WHAT IS ASKED
• A. Reproduce the passage of the Windows security discussion below, between "That's like saying" and "havoc he wants.", inclusive.
• B. In the Windows security discussion below, what is an administrator not allowed to do without the user's password?
• C. Write what comes next in the Windows security discussion below, picking up after its final line.

PROVIDED TEXT
........

But that's not really what you're asking for anyway. You can assign granular permissions to binaries regardless of code signing.

The real problem is there are so many things that aren't literally root but are effectively equivalent because if you can do them then you have easy privilege escalation. That's why the Windows security model is so silly. An administrator is not allowed to 'su' to another user without the user's password but any reasonable subset of the administrator's privileges can be used to silently cause any user to execute arbitrary code, e.g. by setting their login script or putting executables in the All Users startup folder or just loading a kernel driver that will let them do whatever they want.




> That's why the Windows security model is so silly. An administrator is not allowed to 'su' to another user without the user's password but any reasonable subset of the administrator's privileges can be used to silently cause any user to execute arbitrary code

That's like saying kernel memory protection is silly when the user is an admin because he could just as well load a driver into the system to wreak whatever havoc he wants.

Yes, he could. No, it's not silly.

........

PROVIDED MATERIAL
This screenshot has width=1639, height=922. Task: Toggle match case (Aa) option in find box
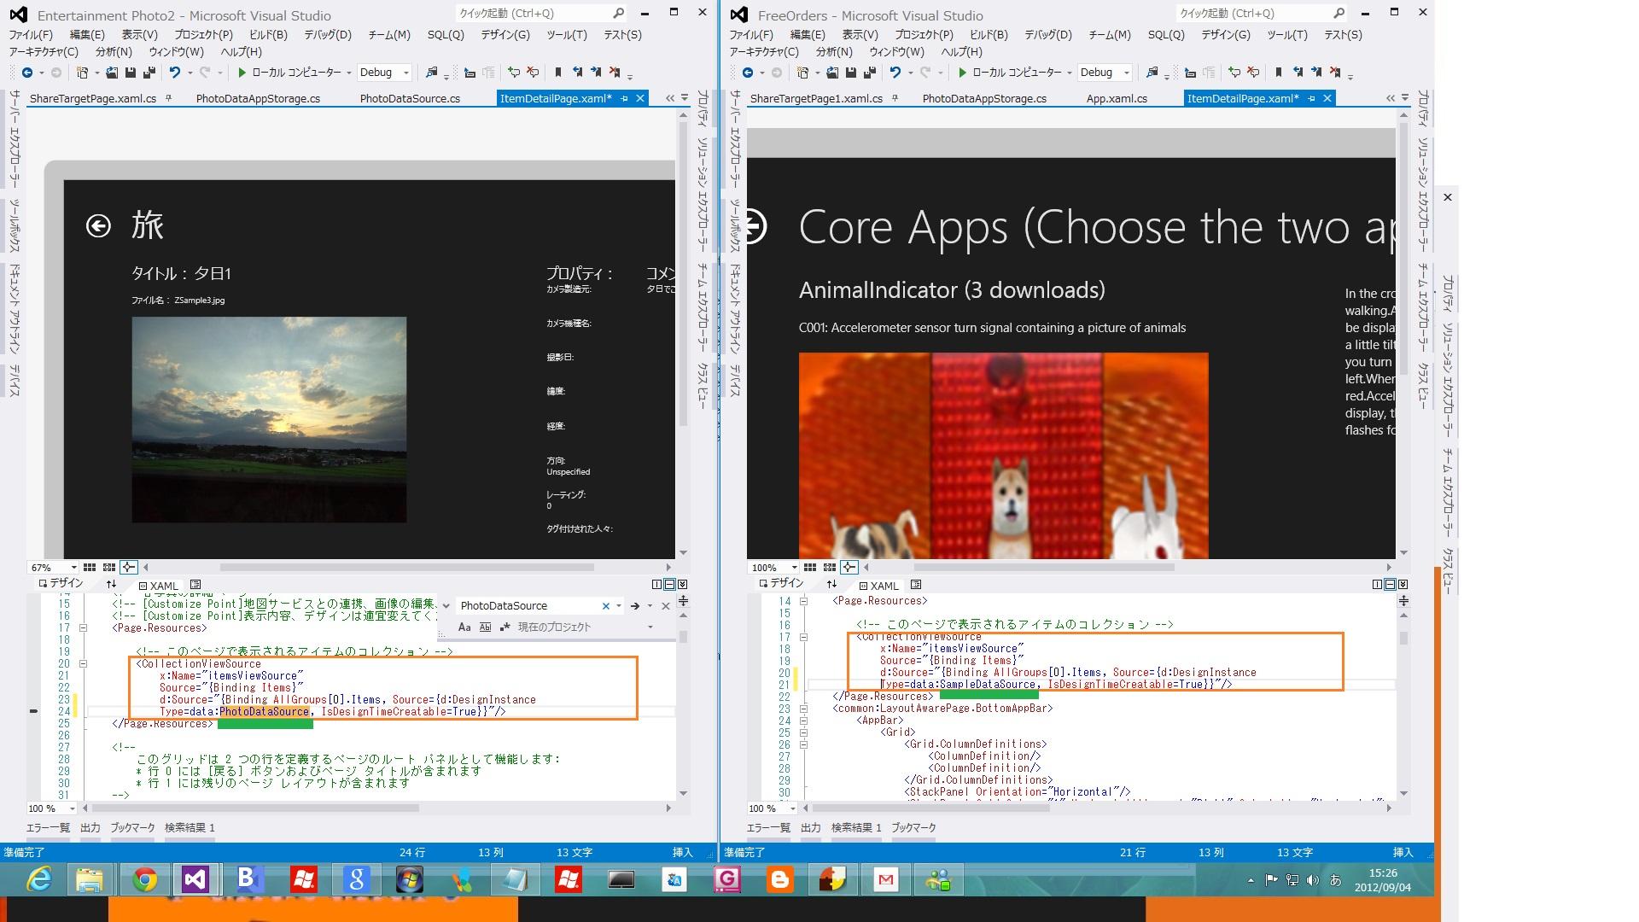point(464,627)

........

EXERCISE RESPONSES
• A.
That's like saying kernel memory protection is silly when the user is an admin because he could just as well load a driver into the system to wreak whatever havoc he wants.

• B. An administrator is not allowed to 'su' to another user.

• C.
Memory protection is not silly. Not being able to bypass memory protection (and therefore prohibiting all manner of debugging tools) is silly, and that is the appropriate analogy.

If a user correctly has permission to do a thing via a series of ugly hacks then there is no reason not to just let the user do the thing directly.


>then so can the attacker

Maybe, but the attacker can also get their certificate revoked when their activities are discovered.


...if their activities are discovered. And then the attacker just gets another certificate under a different name, or steals somebody else's certificate. Ignoring, of course, that revocation is totally broken.

It cannot simultaneously be easy for anyone to get a certificate and hard for an attacker to get a certificate.